How to complete this task: The answer must consist only of the lines from the line with "Политика в отношении" to the line with "Remsecker Dr. Kurr", both included, exactly as they stand below.

Provided data:
☆ ☆ ☆ ☆ ☆
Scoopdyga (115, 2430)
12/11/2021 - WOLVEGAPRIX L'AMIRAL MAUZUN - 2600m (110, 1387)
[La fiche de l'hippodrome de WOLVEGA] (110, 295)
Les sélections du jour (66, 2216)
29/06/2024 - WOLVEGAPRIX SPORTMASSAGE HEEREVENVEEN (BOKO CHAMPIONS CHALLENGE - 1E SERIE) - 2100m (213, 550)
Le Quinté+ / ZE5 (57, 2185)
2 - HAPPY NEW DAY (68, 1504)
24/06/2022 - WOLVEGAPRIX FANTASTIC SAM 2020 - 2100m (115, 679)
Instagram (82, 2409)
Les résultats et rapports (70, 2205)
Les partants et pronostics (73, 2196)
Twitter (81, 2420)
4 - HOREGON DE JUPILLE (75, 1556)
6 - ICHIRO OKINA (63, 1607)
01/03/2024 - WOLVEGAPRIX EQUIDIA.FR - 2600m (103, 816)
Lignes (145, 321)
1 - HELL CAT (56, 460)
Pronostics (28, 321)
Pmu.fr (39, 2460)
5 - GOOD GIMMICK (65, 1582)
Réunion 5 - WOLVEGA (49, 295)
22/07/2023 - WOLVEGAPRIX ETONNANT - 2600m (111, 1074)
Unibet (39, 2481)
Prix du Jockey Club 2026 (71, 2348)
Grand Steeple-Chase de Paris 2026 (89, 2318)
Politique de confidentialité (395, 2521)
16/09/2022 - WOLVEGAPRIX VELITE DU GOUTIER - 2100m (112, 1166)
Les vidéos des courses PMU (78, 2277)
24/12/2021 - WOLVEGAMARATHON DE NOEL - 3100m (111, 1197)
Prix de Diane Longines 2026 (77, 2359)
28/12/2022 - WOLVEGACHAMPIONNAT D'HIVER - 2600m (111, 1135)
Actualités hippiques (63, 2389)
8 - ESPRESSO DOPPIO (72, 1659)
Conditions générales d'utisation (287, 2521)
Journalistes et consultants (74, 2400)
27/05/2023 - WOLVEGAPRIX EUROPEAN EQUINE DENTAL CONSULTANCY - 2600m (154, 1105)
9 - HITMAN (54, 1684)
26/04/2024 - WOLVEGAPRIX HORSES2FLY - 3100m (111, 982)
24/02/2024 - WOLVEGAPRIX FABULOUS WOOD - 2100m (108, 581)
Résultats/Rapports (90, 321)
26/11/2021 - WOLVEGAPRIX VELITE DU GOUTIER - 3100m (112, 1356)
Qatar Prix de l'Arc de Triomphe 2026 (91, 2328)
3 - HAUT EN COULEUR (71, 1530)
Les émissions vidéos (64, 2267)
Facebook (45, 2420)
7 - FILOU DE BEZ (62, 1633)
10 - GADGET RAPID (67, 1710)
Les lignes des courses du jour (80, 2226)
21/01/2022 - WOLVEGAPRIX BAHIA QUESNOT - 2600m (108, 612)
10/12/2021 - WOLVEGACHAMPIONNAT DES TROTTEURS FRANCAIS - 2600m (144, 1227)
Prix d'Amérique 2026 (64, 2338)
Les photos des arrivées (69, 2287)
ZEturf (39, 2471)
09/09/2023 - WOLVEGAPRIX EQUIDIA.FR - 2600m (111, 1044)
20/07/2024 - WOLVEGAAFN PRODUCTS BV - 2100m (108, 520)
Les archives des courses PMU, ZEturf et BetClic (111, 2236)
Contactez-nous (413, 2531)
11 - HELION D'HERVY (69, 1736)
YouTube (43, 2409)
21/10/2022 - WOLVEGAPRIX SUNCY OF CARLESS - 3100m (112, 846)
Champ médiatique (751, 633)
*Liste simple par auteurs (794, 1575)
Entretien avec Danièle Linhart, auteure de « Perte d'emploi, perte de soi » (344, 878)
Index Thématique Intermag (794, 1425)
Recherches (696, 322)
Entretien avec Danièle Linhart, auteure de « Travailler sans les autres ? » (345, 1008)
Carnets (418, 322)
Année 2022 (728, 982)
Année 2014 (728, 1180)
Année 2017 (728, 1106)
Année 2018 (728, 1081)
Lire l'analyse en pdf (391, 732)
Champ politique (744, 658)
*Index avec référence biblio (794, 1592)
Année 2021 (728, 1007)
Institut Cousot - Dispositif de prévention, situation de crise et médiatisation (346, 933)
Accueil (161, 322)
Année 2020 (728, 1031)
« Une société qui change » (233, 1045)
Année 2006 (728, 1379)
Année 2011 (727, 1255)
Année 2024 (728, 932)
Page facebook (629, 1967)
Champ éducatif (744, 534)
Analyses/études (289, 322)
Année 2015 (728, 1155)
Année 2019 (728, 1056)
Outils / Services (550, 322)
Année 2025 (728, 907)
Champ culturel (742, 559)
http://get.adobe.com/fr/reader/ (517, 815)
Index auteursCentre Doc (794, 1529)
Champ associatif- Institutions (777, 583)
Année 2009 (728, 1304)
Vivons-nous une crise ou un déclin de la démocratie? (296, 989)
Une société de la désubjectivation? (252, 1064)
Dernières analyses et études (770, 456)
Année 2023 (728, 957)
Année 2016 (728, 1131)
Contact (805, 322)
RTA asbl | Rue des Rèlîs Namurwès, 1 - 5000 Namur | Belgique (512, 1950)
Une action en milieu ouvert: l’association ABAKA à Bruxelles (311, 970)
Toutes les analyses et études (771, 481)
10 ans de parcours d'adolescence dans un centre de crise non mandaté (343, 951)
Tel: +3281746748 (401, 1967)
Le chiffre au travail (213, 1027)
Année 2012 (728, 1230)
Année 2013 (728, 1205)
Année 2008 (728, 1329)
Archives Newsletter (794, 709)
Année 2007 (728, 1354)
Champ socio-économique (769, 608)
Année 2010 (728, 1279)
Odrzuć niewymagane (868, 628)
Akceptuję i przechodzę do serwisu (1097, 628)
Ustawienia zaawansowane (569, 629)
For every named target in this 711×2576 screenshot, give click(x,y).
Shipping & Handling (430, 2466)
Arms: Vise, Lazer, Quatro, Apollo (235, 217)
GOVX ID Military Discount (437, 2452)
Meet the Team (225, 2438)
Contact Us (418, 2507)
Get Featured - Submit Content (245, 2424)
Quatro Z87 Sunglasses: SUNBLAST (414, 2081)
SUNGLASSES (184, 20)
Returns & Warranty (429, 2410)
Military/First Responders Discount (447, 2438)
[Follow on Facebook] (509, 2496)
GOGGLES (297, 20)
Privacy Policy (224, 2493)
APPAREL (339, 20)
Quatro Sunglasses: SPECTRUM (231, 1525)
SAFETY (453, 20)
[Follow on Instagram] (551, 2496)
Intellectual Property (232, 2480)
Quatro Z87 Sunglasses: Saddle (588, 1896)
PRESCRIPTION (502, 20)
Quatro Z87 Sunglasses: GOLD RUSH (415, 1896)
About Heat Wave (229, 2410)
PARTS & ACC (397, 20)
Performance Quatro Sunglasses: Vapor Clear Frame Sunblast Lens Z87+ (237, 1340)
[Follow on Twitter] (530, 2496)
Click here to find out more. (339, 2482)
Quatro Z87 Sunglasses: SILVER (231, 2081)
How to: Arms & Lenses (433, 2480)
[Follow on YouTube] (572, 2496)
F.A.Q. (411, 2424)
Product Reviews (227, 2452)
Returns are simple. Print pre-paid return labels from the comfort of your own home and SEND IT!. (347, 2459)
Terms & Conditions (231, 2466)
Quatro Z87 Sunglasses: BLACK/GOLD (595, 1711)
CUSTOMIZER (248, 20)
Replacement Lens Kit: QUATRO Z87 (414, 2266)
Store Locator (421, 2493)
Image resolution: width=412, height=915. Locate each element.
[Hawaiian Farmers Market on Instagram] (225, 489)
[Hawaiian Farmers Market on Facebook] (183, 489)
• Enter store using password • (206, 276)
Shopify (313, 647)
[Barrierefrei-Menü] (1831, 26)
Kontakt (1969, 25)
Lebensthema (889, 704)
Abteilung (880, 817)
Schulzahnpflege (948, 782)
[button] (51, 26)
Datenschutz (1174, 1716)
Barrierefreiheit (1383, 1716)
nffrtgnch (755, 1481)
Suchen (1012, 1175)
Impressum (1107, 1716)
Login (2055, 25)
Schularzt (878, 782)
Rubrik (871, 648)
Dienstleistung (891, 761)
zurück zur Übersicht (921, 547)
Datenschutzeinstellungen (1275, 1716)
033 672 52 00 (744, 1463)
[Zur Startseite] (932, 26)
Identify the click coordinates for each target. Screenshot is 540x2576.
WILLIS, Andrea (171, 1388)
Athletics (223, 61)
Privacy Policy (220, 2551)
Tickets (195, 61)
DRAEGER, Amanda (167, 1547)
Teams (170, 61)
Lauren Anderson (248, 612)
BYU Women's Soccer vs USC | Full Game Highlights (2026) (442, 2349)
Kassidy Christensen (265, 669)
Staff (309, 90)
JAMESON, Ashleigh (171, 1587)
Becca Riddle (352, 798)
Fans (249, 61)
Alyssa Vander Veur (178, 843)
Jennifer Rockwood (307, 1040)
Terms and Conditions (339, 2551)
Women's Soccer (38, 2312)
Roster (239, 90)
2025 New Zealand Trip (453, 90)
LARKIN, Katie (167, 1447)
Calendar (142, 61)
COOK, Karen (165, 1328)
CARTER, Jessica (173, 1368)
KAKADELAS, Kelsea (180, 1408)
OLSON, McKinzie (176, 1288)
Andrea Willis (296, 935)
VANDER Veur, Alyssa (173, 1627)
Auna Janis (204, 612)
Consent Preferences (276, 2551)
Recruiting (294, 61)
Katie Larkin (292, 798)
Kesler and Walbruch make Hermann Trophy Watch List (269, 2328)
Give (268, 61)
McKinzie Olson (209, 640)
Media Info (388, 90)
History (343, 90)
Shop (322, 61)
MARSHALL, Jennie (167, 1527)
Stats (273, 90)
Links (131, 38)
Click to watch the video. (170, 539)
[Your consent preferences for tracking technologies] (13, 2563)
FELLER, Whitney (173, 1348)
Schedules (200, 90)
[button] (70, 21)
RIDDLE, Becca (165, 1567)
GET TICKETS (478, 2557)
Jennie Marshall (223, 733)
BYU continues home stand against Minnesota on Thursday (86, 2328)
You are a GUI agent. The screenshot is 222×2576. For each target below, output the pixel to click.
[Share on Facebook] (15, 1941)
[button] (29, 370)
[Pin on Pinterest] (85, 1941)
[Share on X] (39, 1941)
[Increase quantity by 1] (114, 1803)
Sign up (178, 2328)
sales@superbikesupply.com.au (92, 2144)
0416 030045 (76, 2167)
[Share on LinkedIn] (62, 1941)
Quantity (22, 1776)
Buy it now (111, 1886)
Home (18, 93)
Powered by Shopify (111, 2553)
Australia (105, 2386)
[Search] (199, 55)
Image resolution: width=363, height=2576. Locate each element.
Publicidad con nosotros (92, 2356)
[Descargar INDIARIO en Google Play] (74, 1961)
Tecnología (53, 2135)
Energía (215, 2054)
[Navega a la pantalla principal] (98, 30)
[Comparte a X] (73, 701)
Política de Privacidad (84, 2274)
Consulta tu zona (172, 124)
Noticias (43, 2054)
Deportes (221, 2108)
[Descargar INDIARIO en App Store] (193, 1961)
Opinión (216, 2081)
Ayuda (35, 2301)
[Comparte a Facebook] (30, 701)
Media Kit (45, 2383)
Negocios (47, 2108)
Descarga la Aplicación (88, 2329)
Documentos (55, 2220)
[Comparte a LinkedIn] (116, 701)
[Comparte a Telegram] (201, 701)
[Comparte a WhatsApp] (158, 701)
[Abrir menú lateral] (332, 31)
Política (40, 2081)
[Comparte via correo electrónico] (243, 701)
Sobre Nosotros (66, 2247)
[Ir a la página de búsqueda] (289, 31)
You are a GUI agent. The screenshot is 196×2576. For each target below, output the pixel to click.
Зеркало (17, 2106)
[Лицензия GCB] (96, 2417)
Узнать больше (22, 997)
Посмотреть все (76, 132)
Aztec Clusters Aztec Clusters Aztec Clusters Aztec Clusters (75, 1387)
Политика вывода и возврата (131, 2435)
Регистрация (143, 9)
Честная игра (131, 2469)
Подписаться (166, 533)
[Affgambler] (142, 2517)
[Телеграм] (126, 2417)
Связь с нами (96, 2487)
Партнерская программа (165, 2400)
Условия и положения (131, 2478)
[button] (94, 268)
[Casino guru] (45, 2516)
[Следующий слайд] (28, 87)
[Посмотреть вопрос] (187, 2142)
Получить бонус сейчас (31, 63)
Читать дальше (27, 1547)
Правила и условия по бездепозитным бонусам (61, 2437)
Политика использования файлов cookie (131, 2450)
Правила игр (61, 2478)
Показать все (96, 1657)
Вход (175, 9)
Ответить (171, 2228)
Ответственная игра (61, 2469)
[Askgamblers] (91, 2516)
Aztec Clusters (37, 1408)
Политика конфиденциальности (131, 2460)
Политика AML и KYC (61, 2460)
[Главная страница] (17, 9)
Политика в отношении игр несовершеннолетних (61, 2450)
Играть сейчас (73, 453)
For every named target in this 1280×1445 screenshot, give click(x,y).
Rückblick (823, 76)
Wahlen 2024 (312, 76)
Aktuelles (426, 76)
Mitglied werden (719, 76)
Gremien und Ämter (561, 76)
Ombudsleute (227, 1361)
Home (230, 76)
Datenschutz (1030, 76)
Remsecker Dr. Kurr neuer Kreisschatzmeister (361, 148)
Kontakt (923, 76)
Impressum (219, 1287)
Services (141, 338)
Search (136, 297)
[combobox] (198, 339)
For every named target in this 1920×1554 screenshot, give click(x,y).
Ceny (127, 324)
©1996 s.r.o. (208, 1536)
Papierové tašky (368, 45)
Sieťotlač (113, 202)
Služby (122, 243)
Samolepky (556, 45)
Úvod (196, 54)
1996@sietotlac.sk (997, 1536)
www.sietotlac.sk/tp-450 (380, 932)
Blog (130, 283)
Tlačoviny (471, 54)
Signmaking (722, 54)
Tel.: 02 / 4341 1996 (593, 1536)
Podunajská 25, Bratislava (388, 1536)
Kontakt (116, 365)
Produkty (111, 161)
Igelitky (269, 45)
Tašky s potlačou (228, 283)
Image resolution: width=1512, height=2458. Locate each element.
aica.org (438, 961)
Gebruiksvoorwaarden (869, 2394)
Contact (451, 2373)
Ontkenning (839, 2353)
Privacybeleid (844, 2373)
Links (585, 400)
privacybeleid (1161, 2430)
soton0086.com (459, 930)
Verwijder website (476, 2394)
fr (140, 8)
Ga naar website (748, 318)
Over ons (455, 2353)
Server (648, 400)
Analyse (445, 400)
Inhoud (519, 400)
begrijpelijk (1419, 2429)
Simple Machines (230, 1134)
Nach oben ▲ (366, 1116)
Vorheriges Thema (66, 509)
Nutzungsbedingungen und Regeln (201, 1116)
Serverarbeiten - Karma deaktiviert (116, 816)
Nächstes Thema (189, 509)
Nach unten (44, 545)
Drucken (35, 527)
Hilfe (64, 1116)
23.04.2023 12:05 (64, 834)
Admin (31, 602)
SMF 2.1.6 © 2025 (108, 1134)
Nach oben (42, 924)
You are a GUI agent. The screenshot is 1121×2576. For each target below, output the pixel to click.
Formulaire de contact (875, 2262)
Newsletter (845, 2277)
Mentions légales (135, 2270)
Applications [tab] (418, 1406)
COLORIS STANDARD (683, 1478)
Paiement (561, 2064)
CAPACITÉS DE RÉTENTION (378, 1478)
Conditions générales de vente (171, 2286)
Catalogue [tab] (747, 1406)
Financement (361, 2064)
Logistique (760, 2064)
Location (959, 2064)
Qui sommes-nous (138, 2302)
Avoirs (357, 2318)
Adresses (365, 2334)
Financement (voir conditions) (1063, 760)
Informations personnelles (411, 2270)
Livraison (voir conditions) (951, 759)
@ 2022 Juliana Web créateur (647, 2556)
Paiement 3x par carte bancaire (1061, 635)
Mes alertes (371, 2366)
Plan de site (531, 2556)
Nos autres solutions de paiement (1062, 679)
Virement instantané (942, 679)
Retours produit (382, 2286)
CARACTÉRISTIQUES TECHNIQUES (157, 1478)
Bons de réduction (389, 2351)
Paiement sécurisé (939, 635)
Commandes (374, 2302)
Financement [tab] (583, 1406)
☆ ☆ ☆ ☆ ☆
Written response:
Политика в отношении игр несовершеннолетних (61, 2450)
Играть сейчас (73, 453)
For every named target in this 1280×1445 screenshot, give click(x,y).
Rückblick (823, 76)
Wahlen 2024 (312, 76)
Aktuelles (426, 76)
Mitglied werden (719, 76)
Gremien und Ämter (561, 76)
Ombudsleute (227, 1361)
Home (230, 76)
Datenschutz (1030, 76)
Remsecker Dr. Kurr neuer Kreisschatzmeister (361, 148)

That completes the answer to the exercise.